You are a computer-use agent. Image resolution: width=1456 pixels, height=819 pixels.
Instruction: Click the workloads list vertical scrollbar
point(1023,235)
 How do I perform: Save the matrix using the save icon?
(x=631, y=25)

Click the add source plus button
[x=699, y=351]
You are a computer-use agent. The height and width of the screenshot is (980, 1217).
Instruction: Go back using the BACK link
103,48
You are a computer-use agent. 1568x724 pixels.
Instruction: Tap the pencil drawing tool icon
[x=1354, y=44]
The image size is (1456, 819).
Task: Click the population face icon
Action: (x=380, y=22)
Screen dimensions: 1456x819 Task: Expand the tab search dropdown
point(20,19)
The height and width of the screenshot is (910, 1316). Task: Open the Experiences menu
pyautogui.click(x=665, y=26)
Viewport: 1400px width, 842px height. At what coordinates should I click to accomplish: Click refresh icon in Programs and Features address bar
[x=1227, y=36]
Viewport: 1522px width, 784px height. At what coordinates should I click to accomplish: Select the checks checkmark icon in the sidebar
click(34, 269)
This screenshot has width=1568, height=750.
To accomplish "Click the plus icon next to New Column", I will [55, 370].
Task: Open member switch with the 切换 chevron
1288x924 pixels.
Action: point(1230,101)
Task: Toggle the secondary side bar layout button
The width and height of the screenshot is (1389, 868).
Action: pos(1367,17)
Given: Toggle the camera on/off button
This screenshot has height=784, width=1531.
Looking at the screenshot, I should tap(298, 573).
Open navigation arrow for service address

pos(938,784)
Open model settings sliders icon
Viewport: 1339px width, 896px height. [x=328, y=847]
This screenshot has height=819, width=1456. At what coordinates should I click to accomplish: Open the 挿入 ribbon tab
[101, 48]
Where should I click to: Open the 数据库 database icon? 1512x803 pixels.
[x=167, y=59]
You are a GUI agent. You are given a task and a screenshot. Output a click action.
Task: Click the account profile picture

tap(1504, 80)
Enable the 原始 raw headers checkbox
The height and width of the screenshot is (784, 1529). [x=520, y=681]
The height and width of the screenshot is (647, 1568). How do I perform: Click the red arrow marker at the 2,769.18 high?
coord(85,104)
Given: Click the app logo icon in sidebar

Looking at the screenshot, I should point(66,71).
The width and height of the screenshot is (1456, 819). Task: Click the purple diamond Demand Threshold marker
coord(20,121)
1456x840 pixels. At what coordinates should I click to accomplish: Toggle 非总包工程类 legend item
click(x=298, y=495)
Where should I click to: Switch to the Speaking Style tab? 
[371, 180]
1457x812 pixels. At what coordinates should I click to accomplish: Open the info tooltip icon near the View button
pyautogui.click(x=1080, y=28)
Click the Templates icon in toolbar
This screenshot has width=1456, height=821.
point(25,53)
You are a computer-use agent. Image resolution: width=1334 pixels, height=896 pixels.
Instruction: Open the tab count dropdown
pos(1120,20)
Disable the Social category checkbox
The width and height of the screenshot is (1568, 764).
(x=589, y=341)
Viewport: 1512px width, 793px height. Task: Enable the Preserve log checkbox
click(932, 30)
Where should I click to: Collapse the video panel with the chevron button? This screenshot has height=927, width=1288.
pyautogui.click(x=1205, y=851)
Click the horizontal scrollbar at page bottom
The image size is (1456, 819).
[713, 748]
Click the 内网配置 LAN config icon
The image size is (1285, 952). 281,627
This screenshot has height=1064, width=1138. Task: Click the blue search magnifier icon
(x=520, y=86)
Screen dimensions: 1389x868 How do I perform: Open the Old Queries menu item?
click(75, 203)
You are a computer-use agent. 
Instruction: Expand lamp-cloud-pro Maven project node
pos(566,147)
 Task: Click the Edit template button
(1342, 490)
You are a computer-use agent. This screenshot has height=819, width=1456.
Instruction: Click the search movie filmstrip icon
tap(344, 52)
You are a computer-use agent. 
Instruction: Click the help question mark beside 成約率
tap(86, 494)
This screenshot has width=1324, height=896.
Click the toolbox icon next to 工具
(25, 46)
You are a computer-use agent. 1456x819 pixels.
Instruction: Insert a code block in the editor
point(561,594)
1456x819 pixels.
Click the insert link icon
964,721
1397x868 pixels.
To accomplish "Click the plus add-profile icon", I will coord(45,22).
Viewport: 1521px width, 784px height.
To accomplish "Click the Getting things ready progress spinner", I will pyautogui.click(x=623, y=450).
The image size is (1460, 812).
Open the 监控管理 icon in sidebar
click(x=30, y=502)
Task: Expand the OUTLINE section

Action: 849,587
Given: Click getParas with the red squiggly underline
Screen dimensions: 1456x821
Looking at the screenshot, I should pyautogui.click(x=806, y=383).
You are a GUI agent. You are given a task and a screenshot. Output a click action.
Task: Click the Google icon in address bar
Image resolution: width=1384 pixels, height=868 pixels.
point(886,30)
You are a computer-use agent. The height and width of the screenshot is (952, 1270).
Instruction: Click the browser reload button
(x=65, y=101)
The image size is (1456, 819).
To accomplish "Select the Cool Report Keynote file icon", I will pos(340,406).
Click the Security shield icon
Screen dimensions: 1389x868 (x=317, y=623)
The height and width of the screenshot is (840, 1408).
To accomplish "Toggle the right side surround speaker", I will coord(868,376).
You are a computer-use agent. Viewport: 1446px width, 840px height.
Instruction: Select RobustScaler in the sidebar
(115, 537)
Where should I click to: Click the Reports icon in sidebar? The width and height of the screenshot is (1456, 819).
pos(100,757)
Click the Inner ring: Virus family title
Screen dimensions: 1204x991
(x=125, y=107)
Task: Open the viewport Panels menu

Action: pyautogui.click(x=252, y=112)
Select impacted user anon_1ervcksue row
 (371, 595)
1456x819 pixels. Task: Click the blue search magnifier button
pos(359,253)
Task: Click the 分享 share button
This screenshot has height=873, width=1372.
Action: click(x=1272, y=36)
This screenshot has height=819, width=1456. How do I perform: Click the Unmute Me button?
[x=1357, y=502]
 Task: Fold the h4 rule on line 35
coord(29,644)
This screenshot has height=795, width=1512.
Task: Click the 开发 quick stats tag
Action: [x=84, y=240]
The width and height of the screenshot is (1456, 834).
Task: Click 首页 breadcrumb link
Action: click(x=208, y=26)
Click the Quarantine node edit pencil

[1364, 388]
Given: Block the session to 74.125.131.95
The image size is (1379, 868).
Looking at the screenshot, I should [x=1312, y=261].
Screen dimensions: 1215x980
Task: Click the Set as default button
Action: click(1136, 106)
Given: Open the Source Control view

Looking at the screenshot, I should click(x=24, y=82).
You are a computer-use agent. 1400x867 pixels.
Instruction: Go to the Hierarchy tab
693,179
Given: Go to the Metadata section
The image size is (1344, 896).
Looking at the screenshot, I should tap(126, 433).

========================

-- Task description --
Output every entry word for word.

-- Task solution --
You are a computer-use agent. Image resolution: width=1456 pixels, height=819 pixels.
Instruction: Click the workloads list vertical scrollbar
point(1023,235)
 How do I perform: Save the matrix using the save icon?
(x=631, y=25)

Click the add source plus button
[x=699, y=351]
You are a computer-use agent. The height and width of the screenshot is (980, 1217).
Instruction: Go back using the BACK link
103,48
You are a computer-use agent. 1568x724 pixels.
Instruction: Tap the pencil drawing tool icon
[x=1354, y=44]
The image size is (1456, 819).
Task: Click the population face icon
Action: (x=380, y=22)
Screen dimensions: 1456x819 Task: Expand the tab search dropdown
point(20,19)
The height and width of the screenshot is (910, 1316). Task: Open the Experiences menu
pyautogui.click(x=665, y=26)
Viewport: 1400px width, 842px height. At what coordinates should I click to accomplish: Click refresh icon in Programs and Features address bar
[x=1227, y=36]
Viewport: 1522px width, 784px height. At what coordinates should I click to accomplish: Select the checks checkmark icon in the sidebar
click(34, 269)
This screenshot has width=1568, height=750.
To accomplish "Click the plus icon next to New Column", I will [55, 370].
Task: Open member switch with the 切换 chevron
1288x924 pixels.
Action: point(1230,101)
Task: Toggle the secondary side bar layout button
The width and height of the screenshot is (1389, 868).
Action: pos(1367,17)
Given: Toggle the camera on/off button
This screenshot has height=784, width=1531.
Looking at the screenshot, I should tap(298, 573).
Open navigation arrow for service address

pos(938,784)
Open model settings sliders icon
Viewport: 1339px width, 896px height. [x=328, y=847]
This screenshot has height=819, width=1456. At what coordinates should I click to accomplish: Open the 挿入 ribbon tab
[101, 48]
Where should I click to: Open the 数据库 database icon? 1512x803 pixels.
[x=167, y=59]
You are a GUI agent. You are given a task and a screenshot. Output a click action.
Task: Click the account profile picture

tap(1504, 80)
Enable the 原始 raw headers checkbox
The height and width of the screenshot is (784, 1529). [x=520, y=681]
The height and width of the screenshot is (647, 1568). How do I perform: Click the red arrow marker at the 2,769.18 high?
coord(85,104)
Given: Click the app logo icon in sidebar

Looking at the screenshot, I should point(66,71).
The width and height of the screenshot is (1456, 819). Task: Click the purple diamond Demand Threshold marker
coord(20,121)
1456x840 pixels. At what coordinates should I click to accomplish: Toggle 非总包工程类 legend item
click(x=298, y=495)
Where should I click to: Switch to the Speaking Style tab? 
[371, 180]
1457x812 pixels. At what coordinates should I click to accomplish: Open the info tooltip icon near the View button
pyautogui.click(x=1080, y=28)
Click the Templates icon in toolbar
This screenshot has width=1456, height=821.
point(25,53)
You are a computer-use agent. Image resolution: width=1334 pixels, height=896 pixels.
Instruction: Open the tab count dropdown
pos(1120,20)
Disable the Social category checkbox
The width and height of the screenshot is (1568, 764).
(x=589, y=341)
Viewport: 1512px width, 793px height. Task: Enable the Preserve log checkbox
click(932, 30)
Where should I click to: Collapse the video panel with the chevron button? This screenshot has height=927, width=1288.
pyautogui.click(x=1205, y=851)
Click the horizontal scrollbar at page bottom
The image size is (1456, 819).
[713, 748]
Click the 内网配置 LAN config icon
The image size is (1285, 952). 281,627
This screenshot has height=1064, width=1138. Task: Click the blue search magnifier icon
(x=520, y=86)
Screen dimensions: 1389x868 How do I perform: Open the Old Queries menu item?
click(75, 203)
You are a computer-use agent. 
Instruction: Expand lamp-cloud-pro Maven project node
pos(566,147)
 Task: Click the Edit template button
(1342, 490)
You are a computer-use agent. This screenshot has height=819, width=1456.
Instruction: Click the search movie filmstrip icon
tap(344, 52)
You are a computer-use agent. 
Instruction: Click the help question mark beside 成約率
tap(86, 494)
This screenshot has width=1324, height=896.
Click the toolbox icon next to 工具
(25, 46)
You are a computer-use agent. 1456x819 pixels.
Instruction: Insert a code block in the editor
point(561,594)
1456x819 pixels.
Click the insert link icon
964,721
1397x868 pixels.
To accomplish "Click the plus add-profile icon", I will coord(45,22).
Viewport: 1521px width, 784px height.
To accomplish "Click the Getting things ready progress spinner", I will pyautogui.click(x=623, y=450).
The image size is (1460, 812).
Open the 监控管理 icon in sidebar
click(x=30, y=502)
Task: Expand the OUTLINE section

Action: 849,587
Given: Click getParas with the red squiggly underline
Screen dimensions: 1456x821
Looking at the screenshot, I should pyautogui.click(x=806, y=383).
You are a GUI agent. You are given a task and a screenshot. Output a click action.
Task: Click the Google icon in address bar
Image resolution: width=1384 pixels, height=868 pixels.
point(886,30)
You are a computer-use agent. The height and width of the screenshot is (952, 1270).
Instruction: Click the browser reload button
(x=65, y=101)
The image size is (1456, 819).
To accomplish "Select the Cool Report Keynote file icon", I will pos(340,406).
Click the Security shield icon
Screen dimensions: 1389x868 (x=317, y=623)
The height and width of the screenshot is (840, 1408).
To accomplish "Toggle the right side surround speaker", I will coord(868,376).
You are a computer-use agent. Viewport: 1446px width, 840px height.
Instruction: Select RobustScaler in the sidebar
(115, 537)
Where should I click to: Click the Reports icon in sidebar? The width and height of the screenshot is (1456, 819).
pos(100,757)
Click the Inner ring: Virus family title
Screen dimensions: 1204x991
(x=125, y=107)
Task: Open the viewport Panels menu

Action: pyautogui.click(x=252, y=112)
Select impacted user anon_1ervcksue row
 (371, 595)
1456x819 pixels. Task: Click the blue search magnifier button
pos(359,253)
Task: Click the 分享 share button
This screenshot has height=873, width=1372.
Action: click(x=1272, y=36)
This screenshot has height=819, width=1456. How do I perform: Click the Unmute Me button?
[x=1357, y=502]
 Task: Fold the h4 rule on line 35
coord(29,644)
This screenshot has height=795, width=1512.
Task: Click the 开发 quick stats tag
Action: [x=84, y=240]
The width and height of the screenshot is (1456, 834).
Task: Click 首页 breadcrumb link
Action: click(x=208, y=26)
Click the Quarantine node edit pencil

[1364, 388]
Given: Block the session to 74.125.131.95
The image size is (1379, 868).
Looking at the screenshot, I should [x=1312, y=261].
Screen dimensions: 1215x980
Task: Click the Set as default button
Action: click(1136, 106)
Given: Open the Source Control view

Looking at the screenshot, I should click(x=24, y=82).
You are a computer-use agent. 1400x867 pixels.
Instruction: Go to the Hierarchy tab
693,179
Given: Go to the Metadata section
The image size is (1344, 896).
Looking at the screenshot, I should tap(126, 433).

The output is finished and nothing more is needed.